Rice-Based Extensively Hydrolyzed Formulas
One prospective open, randomized clinical study compared the clinical tolerance of a hydrolyzed rice protein formula (HRPF) with a CMP eHF in 92 infants (mean age 4.3 months, range 1.1-10.1 months) with IgE-mediated CMA. The HRPF was well tolerated in all infants tested, and measurement of IgE levels towards CMP during the study showed no significant differences between the two formula groups. During the follow-up (at 3, 6, 12 and 24 months), children receiving HRPF showed similar growth and development of clinical tolerance to those receiving an eHF [49].
A new extensively HRPF (eHRPF) for infants was tested in 40 infants with CMA confirmed by food challenge. All infants tolerated the eHRPF (according to a symptom-based score and growth parameters) and symptoms significantly decreased in the first month of the eHRPF intervention [50, 51].
However, the content of arsenic in rice infant formula needs to be controlled [52], and further studies with short- and long-term data on allergic reactions, nutritional adequacy and safety are needed.
Other Formulas
Adverse reactions in CMA individuals consuming soy milk have been attributed to a 30-kDa, glycinin-like protein from soybean that cross-reacts with Cas CM. The European and American guidelines do not recommend soy in infants with CMA as first option [1, 2, 53]. Tolerance to soy protein has been reported in 83-92% of the infants with CMP allergy [40, 53]. Nutritional and safety concerns are mostly related to absorption of micronutrients and phytate and isoflavone contents. More recently, a review on soy infant formula concluded it to be safe [54].

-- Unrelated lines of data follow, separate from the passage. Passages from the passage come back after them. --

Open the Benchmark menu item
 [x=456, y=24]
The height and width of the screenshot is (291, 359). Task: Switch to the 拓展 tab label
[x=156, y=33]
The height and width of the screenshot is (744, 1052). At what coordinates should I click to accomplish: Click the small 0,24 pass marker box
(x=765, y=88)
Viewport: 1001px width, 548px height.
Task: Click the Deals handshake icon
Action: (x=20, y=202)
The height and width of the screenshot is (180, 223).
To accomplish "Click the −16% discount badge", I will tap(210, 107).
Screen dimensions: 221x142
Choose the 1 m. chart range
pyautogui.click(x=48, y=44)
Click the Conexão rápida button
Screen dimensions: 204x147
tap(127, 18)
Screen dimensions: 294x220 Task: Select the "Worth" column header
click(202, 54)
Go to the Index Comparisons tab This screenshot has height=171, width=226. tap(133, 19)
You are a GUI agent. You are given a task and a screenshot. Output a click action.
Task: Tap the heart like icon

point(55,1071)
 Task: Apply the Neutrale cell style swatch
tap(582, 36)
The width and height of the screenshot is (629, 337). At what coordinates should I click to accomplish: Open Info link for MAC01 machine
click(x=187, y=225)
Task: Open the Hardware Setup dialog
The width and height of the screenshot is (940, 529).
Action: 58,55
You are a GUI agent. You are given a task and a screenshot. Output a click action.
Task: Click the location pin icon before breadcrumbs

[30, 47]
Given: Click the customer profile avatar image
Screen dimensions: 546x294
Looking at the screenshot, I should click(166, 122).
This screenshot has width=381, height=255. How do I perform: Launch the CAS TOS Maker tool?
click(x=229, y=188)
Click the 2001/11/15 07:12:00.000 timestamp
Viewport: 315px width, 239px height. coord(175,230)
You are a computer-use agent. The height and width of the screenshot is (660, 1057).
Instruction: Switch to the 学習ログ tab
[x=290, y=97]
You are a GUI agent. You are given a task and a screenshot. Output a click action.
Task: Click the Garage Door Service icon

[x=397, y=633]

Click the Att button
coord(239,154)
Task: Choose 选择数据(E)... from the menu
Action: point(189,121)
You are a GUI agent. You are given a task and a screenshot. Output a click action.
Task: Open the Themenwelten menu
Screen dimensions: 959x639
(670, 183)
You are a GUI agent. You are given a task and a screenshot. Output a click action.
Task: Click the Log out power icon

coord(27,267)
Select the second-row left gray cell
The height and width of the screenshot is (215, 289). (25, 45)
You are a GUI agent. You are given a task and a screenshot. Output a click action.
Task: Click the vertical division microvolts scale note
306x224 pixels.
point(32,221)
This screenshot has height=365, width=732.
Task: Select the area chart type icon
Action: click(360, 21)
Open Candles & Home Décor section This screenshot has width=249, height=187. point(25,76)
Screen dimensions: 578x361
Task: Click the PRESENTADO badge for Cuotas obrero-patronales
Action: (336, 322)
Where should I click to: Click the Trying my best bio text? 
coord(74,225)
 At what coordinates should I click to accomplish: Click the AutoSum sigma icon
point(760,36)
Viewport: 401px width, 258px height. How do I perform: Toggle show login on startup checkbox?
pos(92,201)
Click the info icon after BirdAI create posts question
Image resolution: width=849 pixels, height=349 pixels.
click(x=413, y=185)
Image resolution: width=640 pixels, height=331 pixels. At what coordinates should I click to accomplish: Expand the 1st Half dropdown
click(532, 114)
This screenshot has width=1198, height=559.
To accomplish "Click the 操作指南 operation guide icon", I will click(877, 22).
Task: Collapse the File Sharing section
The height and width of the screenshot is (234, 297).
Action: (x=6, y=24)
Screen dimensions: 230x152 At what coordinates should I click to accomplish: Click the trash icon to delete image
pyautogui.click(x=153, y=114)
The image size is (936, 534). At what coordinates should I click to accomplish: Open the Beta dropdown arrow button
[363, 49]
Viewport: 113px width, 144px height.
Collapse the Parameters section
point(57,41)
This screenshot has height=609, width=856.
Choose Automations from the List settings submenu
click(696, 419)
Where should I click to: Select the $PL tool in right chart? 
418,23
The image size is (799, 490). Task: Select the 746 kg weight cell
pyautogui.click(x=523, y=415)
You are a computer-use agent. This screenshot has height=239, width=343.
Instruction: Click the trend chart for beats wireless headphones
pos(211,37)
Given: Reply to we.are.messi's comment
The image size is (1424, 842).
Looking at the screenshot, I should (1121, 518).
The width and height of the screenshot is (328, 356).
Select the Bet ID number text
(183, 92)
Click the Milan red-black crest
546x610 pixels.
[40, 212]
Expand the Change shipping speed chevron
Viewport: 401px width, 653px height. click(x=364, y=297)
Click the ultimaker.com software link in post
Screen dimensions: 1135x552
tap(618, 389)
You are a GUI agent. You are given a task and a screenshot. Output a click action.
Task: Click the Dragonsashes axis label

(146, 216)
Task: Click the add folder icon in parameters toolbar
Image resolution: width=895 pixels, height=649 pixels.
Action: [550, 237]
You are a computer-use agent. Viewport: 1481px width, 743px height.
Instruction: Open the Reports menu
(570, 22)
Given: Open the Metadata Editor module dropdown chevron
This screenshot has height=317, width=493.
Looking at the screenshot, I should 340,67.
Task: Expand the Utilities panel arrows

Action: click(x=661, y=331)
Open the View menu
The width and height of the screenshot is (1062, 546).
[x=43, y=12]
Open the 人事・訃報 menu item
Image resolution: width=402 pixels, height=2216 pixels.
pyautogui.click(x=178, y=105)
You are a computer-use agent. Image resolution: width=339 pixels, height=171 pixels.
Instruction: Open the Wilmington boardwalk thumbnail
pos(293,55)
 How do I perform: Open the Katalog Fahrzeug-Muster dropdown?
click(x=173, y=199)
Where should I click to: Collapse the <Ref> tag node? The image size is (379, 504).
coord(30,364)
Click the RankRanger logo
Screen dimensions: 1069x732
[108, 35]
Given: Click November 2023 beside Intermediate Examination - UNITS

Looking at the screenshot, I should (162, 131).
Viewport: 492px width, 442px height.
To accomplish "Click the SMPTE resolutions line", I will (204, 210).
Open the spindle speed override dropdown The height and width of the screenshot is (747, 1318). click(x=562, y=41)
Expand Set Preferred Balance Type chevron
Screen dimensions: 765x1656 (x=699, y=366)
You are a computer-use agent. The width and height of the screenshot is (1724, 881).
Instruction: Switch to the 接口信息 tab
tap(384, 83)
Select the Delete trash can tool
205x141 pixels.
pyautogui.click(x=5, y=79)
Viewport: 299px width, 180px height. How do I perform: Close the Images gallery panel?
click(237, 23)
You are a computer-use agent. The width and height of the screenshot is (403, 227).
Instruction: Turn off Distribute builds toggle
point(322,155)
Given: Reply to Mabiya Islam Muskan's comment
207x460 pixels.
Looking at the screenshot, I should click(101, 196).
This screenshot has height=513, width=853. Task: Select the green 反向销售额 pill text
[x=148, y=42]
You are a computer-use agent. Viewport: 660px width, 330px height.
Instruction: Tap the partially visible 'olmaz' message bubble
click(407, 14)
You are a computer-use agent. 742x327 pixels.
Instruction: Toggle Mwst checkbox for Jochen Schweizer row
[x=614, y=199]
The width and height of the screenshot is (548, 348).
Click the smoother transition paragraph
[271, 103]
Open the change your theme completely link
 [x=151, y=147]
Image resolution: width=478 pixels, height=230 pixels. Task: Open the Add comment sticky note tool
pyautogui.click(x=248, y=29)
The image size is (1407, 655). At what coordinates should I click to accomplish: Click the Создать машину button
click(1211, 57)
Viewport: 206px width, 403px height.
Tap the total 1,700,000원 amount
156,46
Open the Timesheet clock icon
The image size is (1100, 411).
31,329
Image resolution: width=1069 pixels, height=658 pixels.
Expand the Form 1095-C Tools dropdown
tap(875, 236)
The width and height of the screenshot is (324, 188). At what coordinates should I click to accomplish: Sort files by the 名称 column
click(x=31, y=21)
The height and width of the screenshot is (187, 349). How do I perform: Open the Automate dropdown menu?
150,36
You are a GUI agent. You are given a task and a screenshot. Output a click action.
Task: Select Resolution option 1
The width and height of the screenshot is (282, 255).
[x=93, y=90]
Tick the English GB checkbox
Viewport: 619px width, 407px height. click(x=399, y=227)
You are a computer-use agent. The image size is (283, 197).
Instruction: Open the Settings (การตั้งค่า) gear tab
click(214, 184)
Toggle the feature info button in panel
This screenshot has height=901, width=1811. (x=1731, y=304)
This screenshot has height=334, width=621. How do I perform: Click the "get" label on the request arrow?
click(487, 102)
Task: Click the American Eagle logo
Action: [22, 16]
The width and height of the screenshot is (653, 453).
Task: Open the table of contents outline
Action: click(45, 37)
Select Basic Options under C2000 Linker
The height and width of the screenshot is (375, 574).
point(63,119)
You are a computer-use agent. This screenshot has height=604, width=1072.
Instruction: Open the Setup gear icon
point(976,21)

Other protein sources have been assessed in the treatment of CMA. In some countries, goat’s milk exists as commercialized infant formula and is adapted to the nutritional needs of infants. However, the cross-reactivity with CMP is about 80-90% [8]. Milk from other mammalians or chicken-based formulas cannot be recommended for the treatment of CMP allergy for limited data on tolerance, safety and nutritional adequacy [1-3].
Acquisition of Tolerance
Oral tolerance, defined as hyporesponsiveness to innocuous antigens, may be explained by T-cell anergy, clonal deletion by apoptosis and active (contact-dependent) or cytokine-mediated (immune deviation) suppression exerted by subsets of regulatory T cells [55]. Important variables with regard to oral tolerance induction include genetics, age, dose and timing of postnatal oral antigen administration, antigenic structure and composition, gut epithelial barrier integrity and the degree of concurrent local immune activation (reflected by local cytokine profiles and expression of costimulatory molecules on antigen-presenting cells; fig. 1) [55].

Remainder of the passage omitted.